IT is okay NOT to be okay. #MentalHealthAwarenessWeek

Happy ‘whatever day’ this actually is. Such strange times.

I was initially asked to write my articles about positivity, compassion, empathy etc. At the moment I am mostly okay, however, last weekend a horrible dark cloud hung over me for quite a few hours.

The day before I had spent a few hours on a Zoom call with two of my best girlfriends; chatting, giggling, gossiping, checking each other were okay.

It left me feeling like I was on cloud nine, everything was going to be okay, in time.

Then, that night, my mind started churning with ‘what if it's not going to be okay’?

Also, even though I enjoyed the chat at the time, I started feeling out of control that I couldn’t physically be with my friends and family etc.

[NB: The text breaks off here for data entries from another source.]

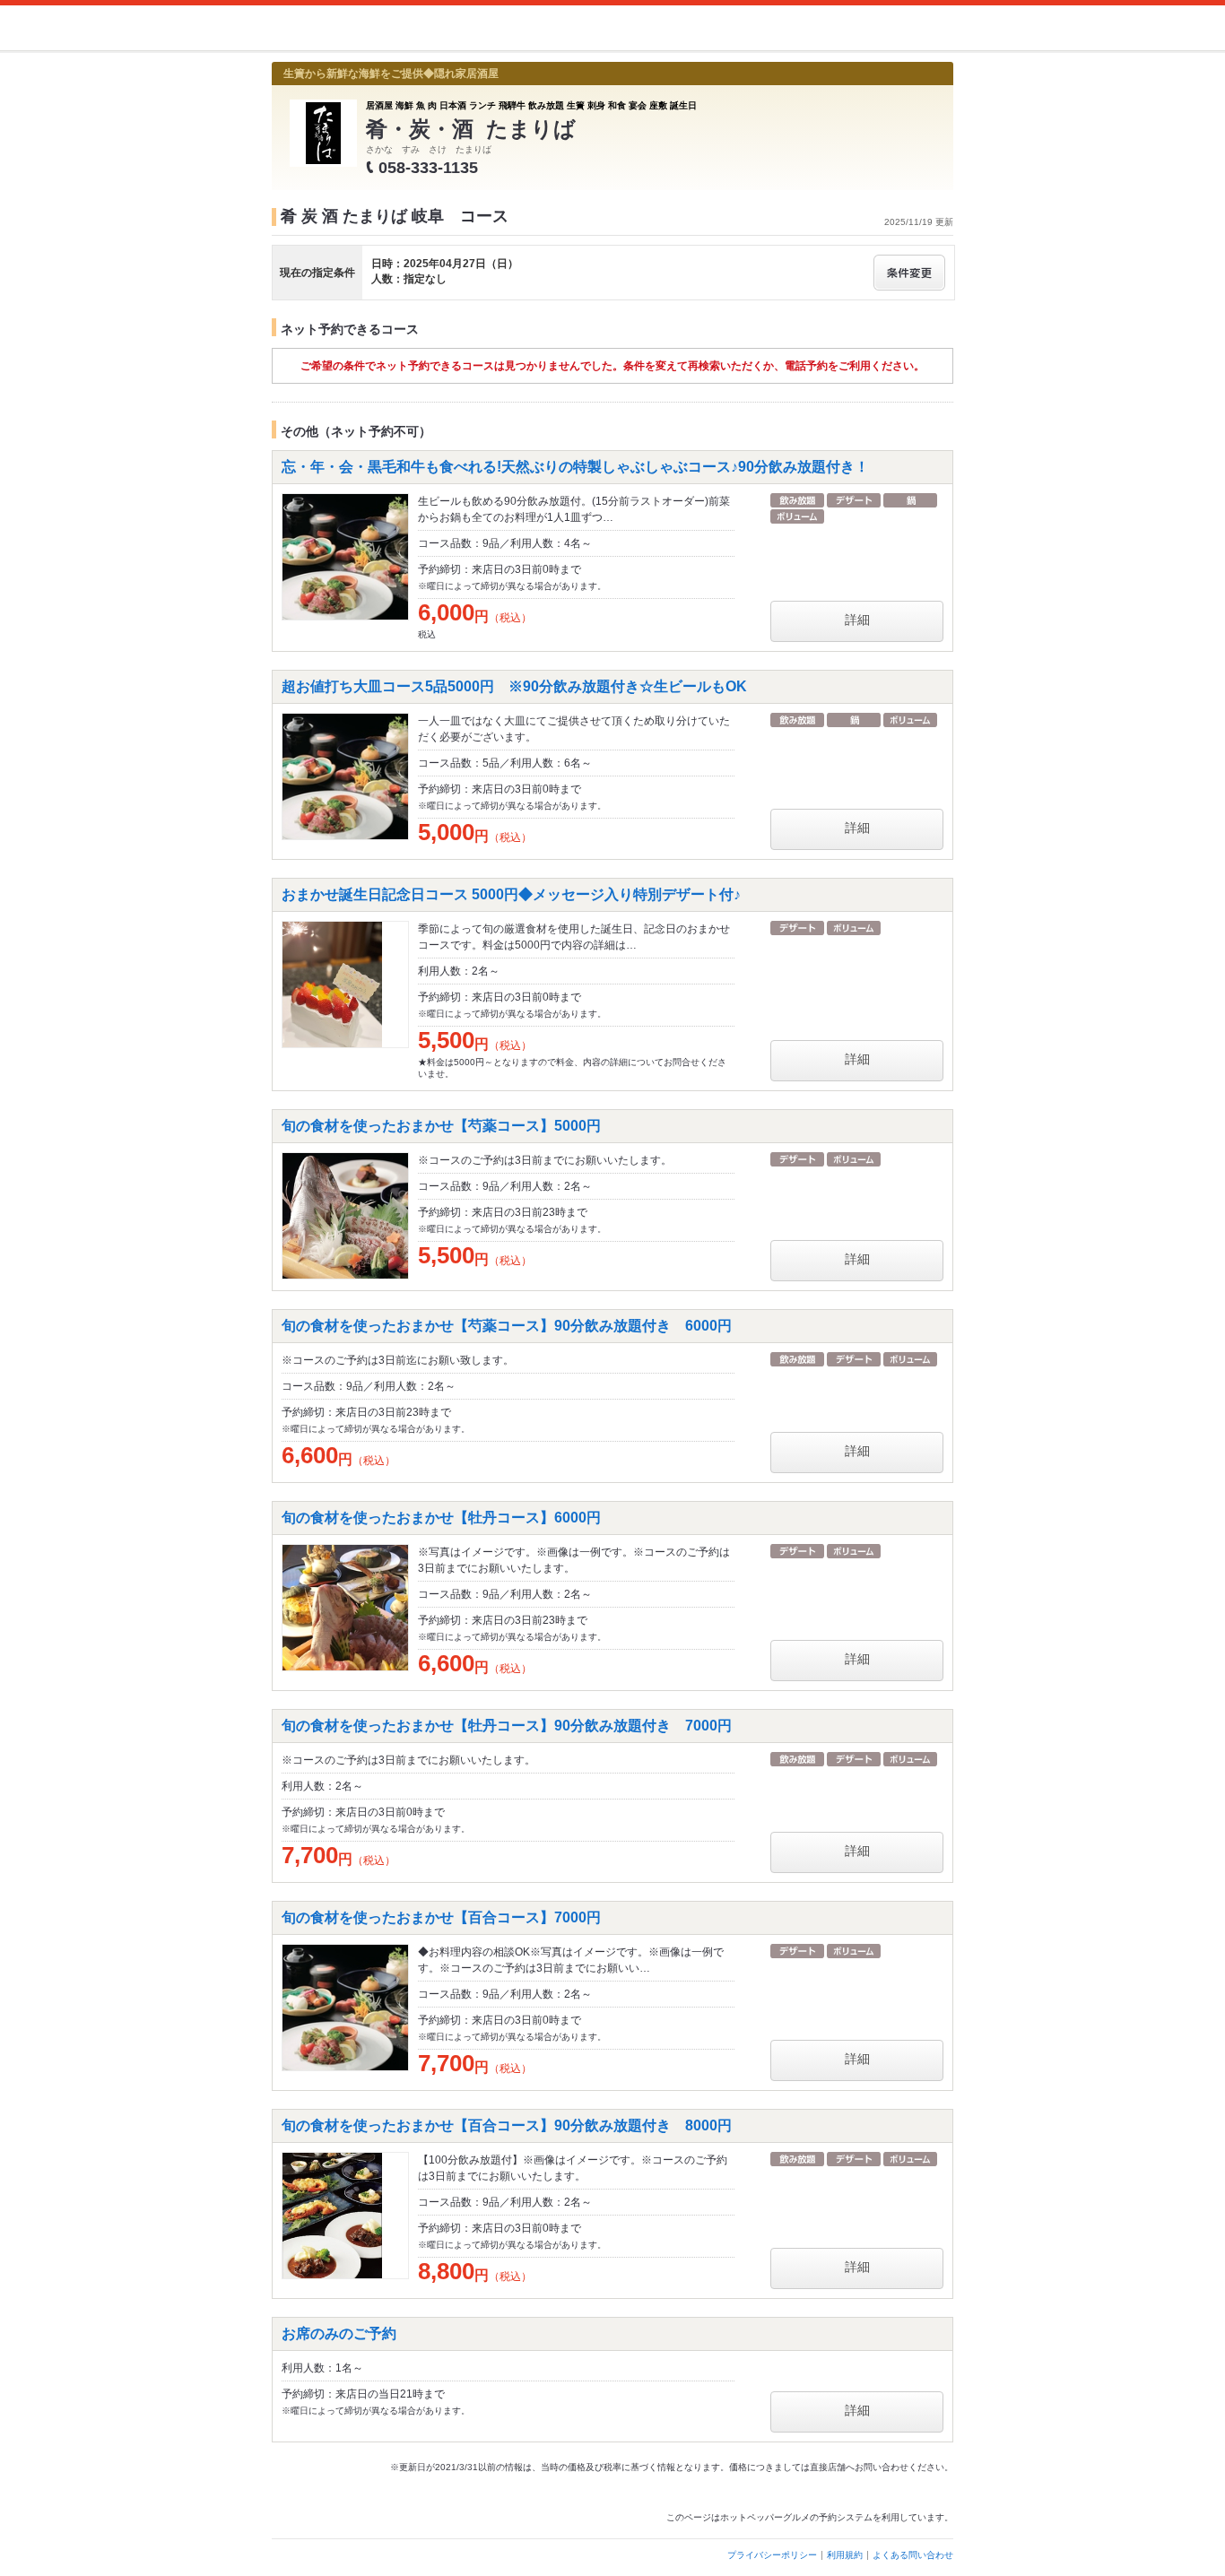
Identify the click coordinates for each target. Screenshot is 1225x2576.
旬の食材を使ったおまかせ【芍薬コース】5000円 (441, 1125)
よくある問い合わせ (913, 2555)
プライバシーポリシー (772, 2555)
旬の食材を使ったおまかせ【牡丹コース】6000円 (441, 1517)
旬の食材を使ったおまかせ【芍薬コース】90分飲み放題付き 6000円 (507, 1325)
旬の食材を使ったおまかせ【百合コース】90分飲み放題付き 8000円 (507, 2125)
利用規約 (845, 2555)
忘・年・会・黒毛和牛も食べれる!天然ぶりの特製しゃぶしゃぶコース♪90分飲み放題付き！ (575, 466)
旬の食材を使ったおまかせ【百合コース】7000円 (441, 1917)
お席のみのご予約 (339, 2333)
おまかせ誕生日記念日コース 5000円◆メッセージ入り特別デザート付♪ (511, 894)
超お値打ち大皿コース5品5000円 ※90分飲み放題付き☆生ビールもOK (514, 686)
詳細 (857, 619)
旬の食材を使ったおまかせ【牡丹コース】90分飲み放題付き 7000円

I am very much a ‘people person’. I have also been called an ‘inappropriate hugger’, as I just love hugging people! I’m very tactile, I love meeting people and actively listening to what they are saying.

Due to my mindfulness training I feel I can handle almost anything. However, this lockdown is hard to handle. I feel frustrated that nothing I could do was stopping my mind from whirring with thoughts and worries. I think because I was supposed to me mentally strong, I SHOULD be able to handle this...

I forgot one of the number one lessons in Mindfulness is BE KIND TO YOURSELF.

This is what I always tell people when they are feeling out of control. Just for a few hours I forgot to listen to my own advice. So what did I do? I took a deep breath. Then I took a few more. I allowed my brain to have a little ‘pity party’ then I started to concentrate on things to be grateful for.

Just a few then I relaxed and finally fell asleep.

This week is National Mental Health Awareness Week – there are lots of online places to seek help and advice if you’re struggling. Please remember it is okay NOT to be okay sometimes. Be gentle on yourself. Accept help if it is offered. Hopefully, it won’t be long before we can hug our friends and family again.

I know I will NEVER forget this period of time and I will NEVER underestimate the joy of being with people again.

Please stay safe –The greater your storm, the brighter your rainbow will be.